Tuesday, 5 September 2017

The 'Hacking' Nomad List and the Escalation League

My tournament faction has been vanilla Nomads for quite some time now, but recently I changed my approach. Instead of the usual 'shoot, shoot, bang, bang' list, I ventured into a different strategy of aggressive hacking. This has opened up some new and interesting possibilities, and where it may not have lead to a massive increase to my victory percentage, it has given my opponents a great deal more to think about in our games. 

Above: No need of printed lists for Joe or Richard.

Earlier in the Summer, Nathan had played a two Nomad Interventor list against me. He also had an EVO Remote and a number of other Repeater carrying Rems. Although there wasn't a great deal of offensive hacking in the game, it did make me think about how dangerous two WIP 15 hackers could be.   

In video battle reports on the internet, and most games down the club, the main focus appears to be on the use of guns and bullets rather than the dark arts. I suspect there are a number of reasons for this:
- hacking attacks aren't as exciting as shooting your opponents models,
- the number of 'shots' per shooting attack is usually higher than hacking bursts, 
- on learning the game, shooting/dodging is one of the mechanics that people learn first and therefore they feel more comfortable with it. Hacking is usually left until later, by which time, everyone is in love with HMGs and Spitfires, 
- there are less offensive targets for hackers as they are limited to fellow Hackers, Tags, Rems and Heavy Infantry. 

However, the aforementioned game with Nathan coincided with a second game I had against Ed's Steel Phalanx. I took first turn and moved a Spektr up the table, who dropped a Repeater within 8 inches of Hector's and his link team. I successfully isolated Hector, until an attendant engineer 'fixed' him. But it got me thinking about how annoying Hacking could be for my opponents, especially, if I could also inconvenience them with a Repeater, or two.
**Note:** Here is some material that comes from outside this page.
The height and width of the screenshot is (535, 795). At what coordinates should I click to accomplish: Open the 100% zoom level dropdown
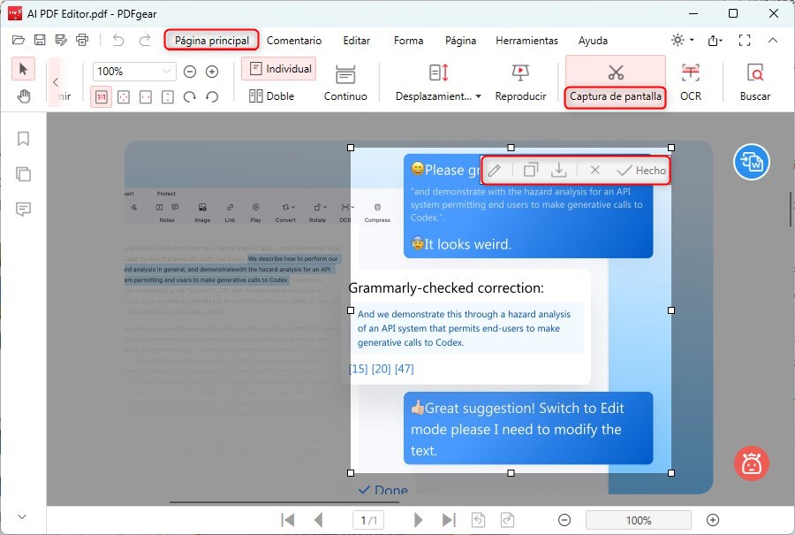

Above: In the recent game with Nathan my hidden Spektr dropped his Repeater as an ARO within 8 inches of a number of the enemy Nomad forces. Nathan spent a great many orders attempting to rid himself of the problem.

Above: Hector and his link team proceed across the table, a Fast Panda awaits them in the warehouse.

I appreciate that this a not in anyway a new idea, but, sometimes I play armies and factions, and don't see the appeal or understand the playing style. This Hacking insight was an epiphany moment for me, and has given me a new purpose playing Nomads, and I am really enjoying them again.

My recent games have been played with variations on the following list. This is the most recent incarnation:

Group One
- Interventor Hacker Lieutenant 
- Interventor (Boarding Shotgun)
- Moran Forward Observer and Repeater
- Prowler (Spitfire)
- Moderator Paramedic
- Jaguar (Chain Rifle)
- Jaguar (Chain Rifle)
- Intruder (Combi-Rifle)
- Vertigo Zond

Group Two
- Spektr (Deployable Repeater)
- Spektr (Boarding Shotgun)
- Moderator
- Alguacil
- Zero Assault Hacker

And where things have gone well in my recent games, this has been due to:
- the enemy's  hackable units were pivotal to my opponent's mission (Hector, in the case of Ed's Aleph),
- the mission contained objectives which were all repeaters,
- I was very aggressive with the hidden Spektr, who managed to infiltrate into my enemy's side of the table and lay a Repeater close enough to interfere with their plans.

The Problems

1. It helps if your opponent has taken something in their list which can be influenced by hacking. However, there are still hacking programs which can still target a non hackable target. Spotlighting a model in the active turn and then directing guided missiles at them can deal with the most resilient of foes. However, you will find that your valuable orders will disappear very quickly and the U-Turn program is also a thing. However, be aware that you can fire the smart missile launcher only five times in you active turn.

2. With an initiative will power roll-off value of 15, and my two Interventors differently armed, with a Shotgun and a Combi-rifle, a knowledgeable opponent knows it is only the latter who could be my Lieutenant. 

3. The Spektr is looking for an 11 when he attempts to infiltrate over the centre line. This is great when it works, but it is a high risk strategy. If I can be fairly sure of his involvement in the game, then I will go hidden on my side of the table, with no WiP roll required.

I will be taking variations of the list to the next ITS tournament in Woking in October, and Mike and myself are feverishly practicing the three missions.

In other news, the Escalation League began last Friday night at the club. I played my 150 point Hassim Bahram list versus Nathan, and some more of his Nomads. Nathan got the win. Three other League games took place, and I will be collecting the results to put together the first league table.

As always, enjoy your gaming.



  1. So, now ITS season 9 has dropped, what are we going to do????

  2. Dear Mister E. Rusk. Your pithy words, insightful tactics and pictures of pretty, pretty terrain are terribly missed on the InterWebz. Please correct this oversight and start blogging again!